> [Task goal]: In the copy, include exactly the lines from the one with "Image resolution: width=1280" through the end of the data and no others, both ends kept, with every picture left out.

> [Record excerpts]:
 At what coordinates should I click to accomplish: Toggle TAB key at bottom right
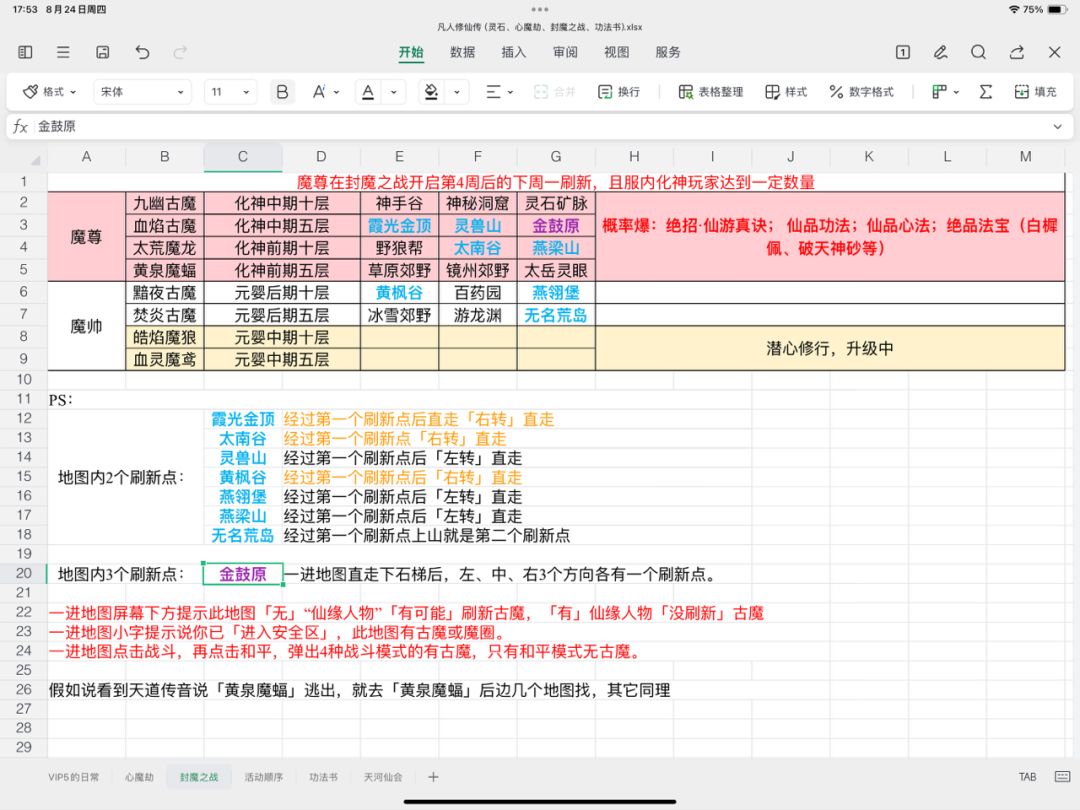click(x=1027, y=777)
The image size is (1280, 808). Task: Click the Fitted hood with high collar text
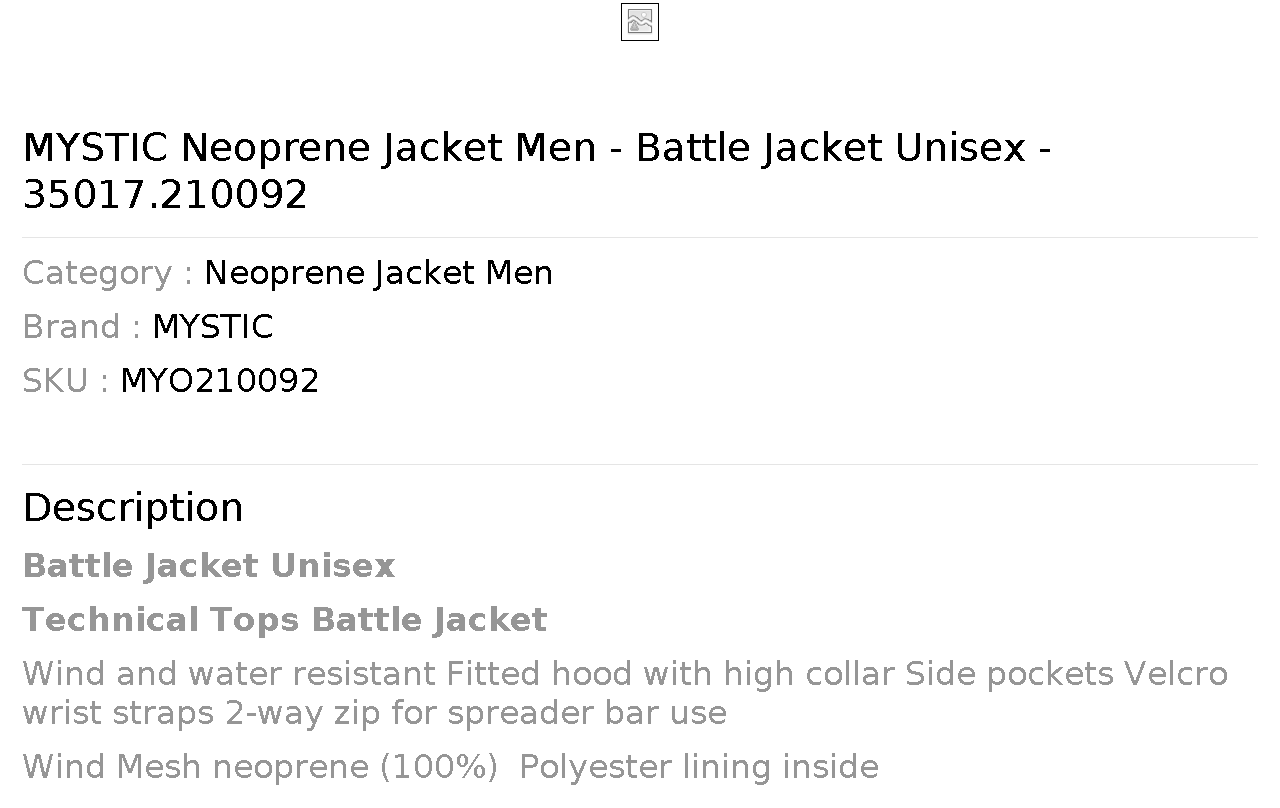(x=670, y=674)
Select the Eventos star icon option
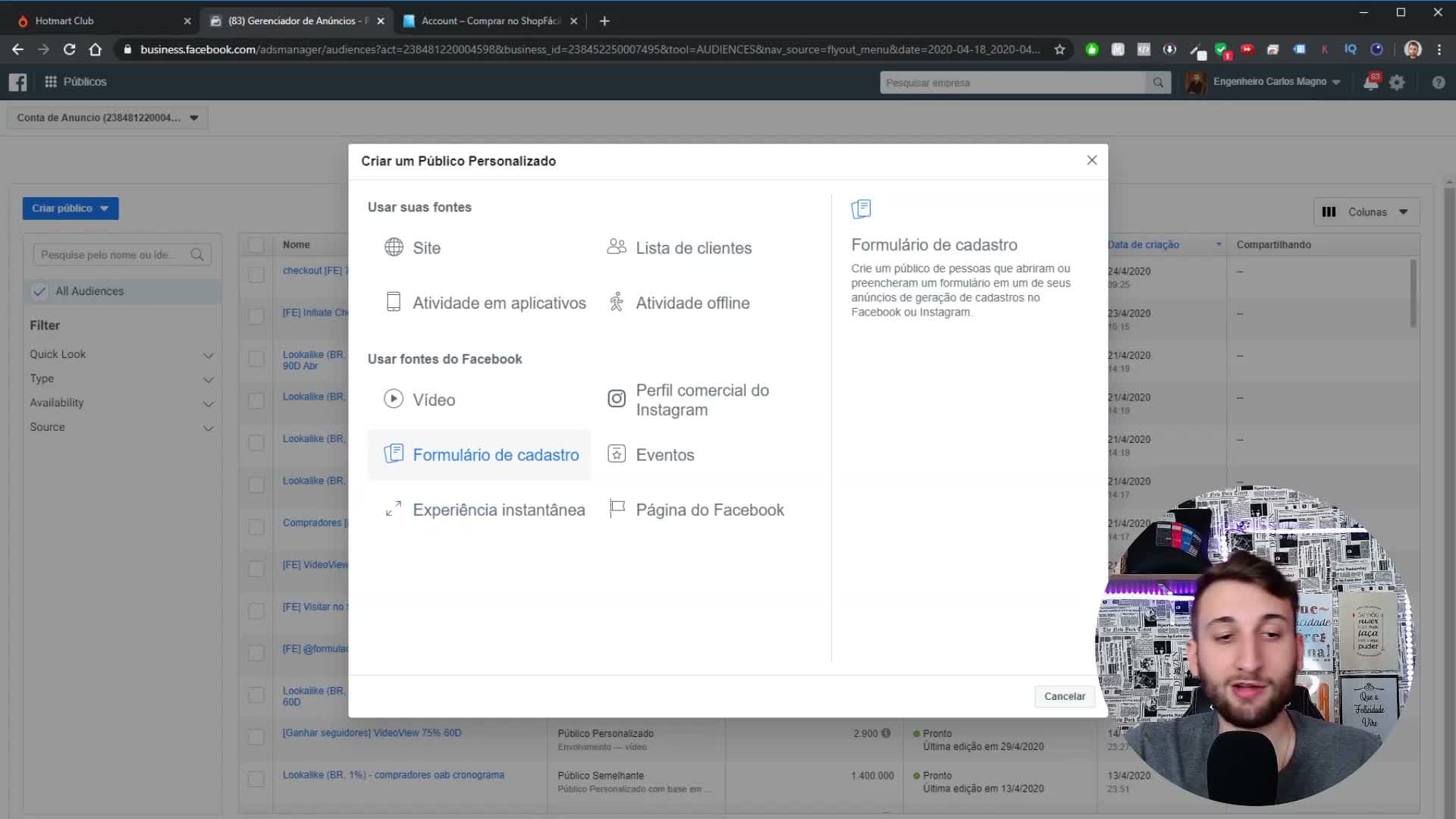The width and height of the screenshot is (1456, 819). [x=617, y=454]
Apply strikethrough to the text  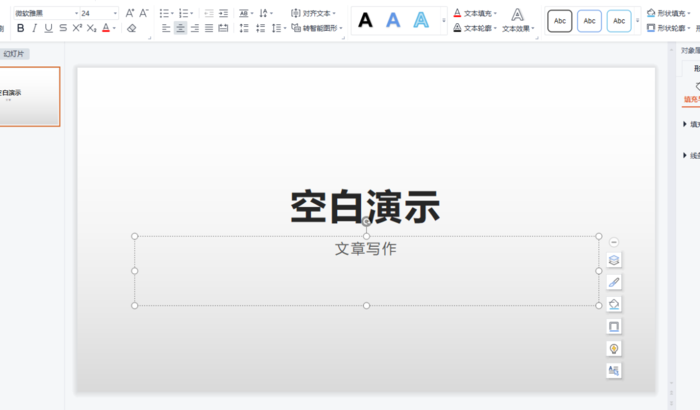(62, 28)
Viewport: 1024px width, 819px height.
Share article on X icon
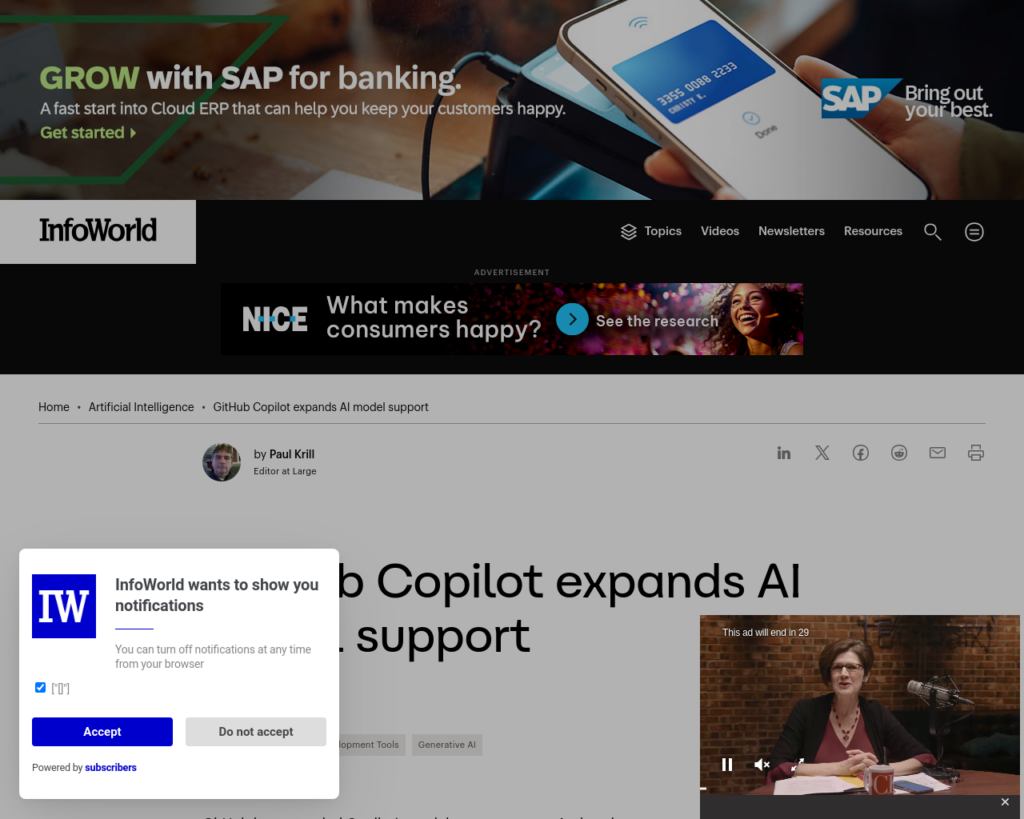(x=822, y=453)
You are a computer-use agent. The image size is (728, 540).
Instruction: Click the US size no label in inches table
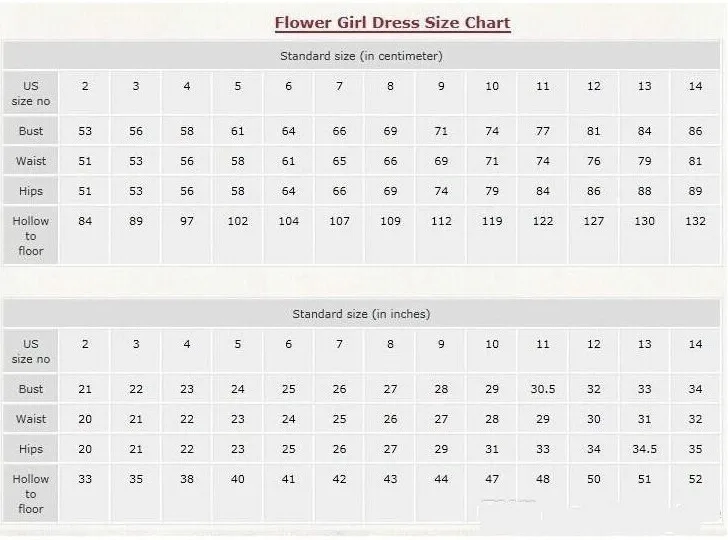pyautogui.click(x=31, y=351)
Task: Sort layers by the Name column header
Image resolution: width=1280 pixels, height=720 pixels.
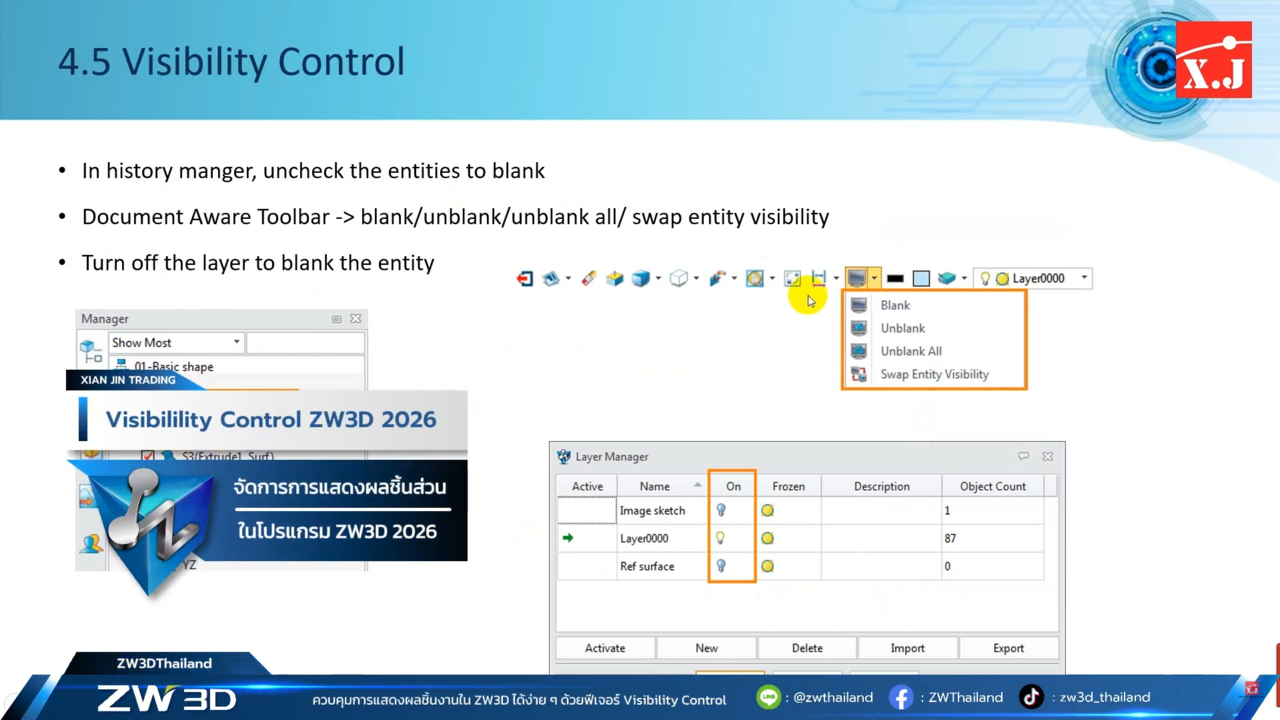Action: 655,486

> [Written response]:
Image resolution: width=1280 pixels, height=720 pixels.
Action: 655,486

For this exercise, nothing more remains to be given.